8/24/2009
06:50 PM
George V. Hulme
George V. Hulme
Commentary

Government Finalizing Medical Data Breach Notification Rules

Medical data breaches are on the rise. Much in the same way that credit card breach notifications skyrocketed following California's enactment of SB 1386, California's medical breach laws are doing the same now with patient data. Unlike financial breaches, however, federal rules are now coming into play.



Medical data breaches are on the rise. Much in the same way that credit card breach notifications skyrocketed following California's enactment of SB 1386, California's medical breach laws are doing the same now with patient data. Unlike financial breaches, however, federal rules are now coming into play.Since January, following California's medical data breach rule, which requires health care organizations to report both suspected and known data breaches of patient data, California officials received 800 reports of health data breaches.

Brace yourself: there will be many more medical data breaches to be reported going forward, thanks to steps being taken by the federal government.

Last week, the Federal Trade Commission finalized its rules to determine what types of businesses must inform consumers when the security or privacy of their PHI has been compromised. The move is part of the American Recovery and Reinvestment Act of 2009, and it applies to organizations that are not currently covered by HIPAA. From the FTC statement:

The rule applies to both vendors of personal health records - which provide online repositories that people can use to keep track of their health information - and entities that offer third-party applications for personal health records. These applications could include, for example, devices such as blood pressure cuffs or pedometers whose readings consumers can upload into their personal health records. Consumers may benefit by using these innovations, but only if they are confident that their health information is secure and confidential.

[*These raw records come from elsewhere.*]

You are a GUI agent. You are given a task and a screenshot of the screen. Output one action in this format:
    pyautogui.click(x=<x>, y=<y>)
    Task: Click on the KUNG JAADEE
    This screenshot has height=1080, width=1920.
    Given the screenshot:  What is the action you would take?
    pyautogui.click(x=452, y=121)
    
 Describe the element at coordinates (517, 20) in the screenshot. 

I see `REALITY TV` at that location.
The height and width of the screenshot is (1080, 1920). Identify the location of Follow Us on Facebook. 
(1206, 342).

The move is aimed to fill the gap between HIPAA covered entities, and new Web and Internet-based services that are not insurance companies or health care providers.

According to the FTC, a final report will be issued by the Department of Health and Human Services by February 2010, on the potential privacy, security, and breach-notification requirements for vendors of personal health records and related entities that are not subject to HIPAA. This "final" rule issued today applies only to the mandate that covered entities notify their consumers of breaches. More information is available from the FTC here.

Shortly thereafter, the U.S. Dept. of Health and Human Services (HHS) released its own interim final rule on health data breach notification that applies to HIPAA covered entities. From the HHS's statement:

The regulations, developed by the HHS Office for Civil Rights (OCR), require health care providers and other HIPAA covered entities to promptly notify affected individuals of a breach, as well as the HHS Secretary and the media in cases where a breach affects more than 500 individuals. Breaches affecting fewer than 500 individuals will be reported to the HHS Secretary on an annual basis. The regulations also require business associates of covered entities to notify the covered entity of breaches at or by the business associate.

The public has 60 days to comment and the Breach Notification Interim Final Regulation is available in this PDF.

Whether or not such notifications actually help consumers, or force companies to improve security are questions for a future post. For now, all we know is more medical data breach notifications are on the horizon.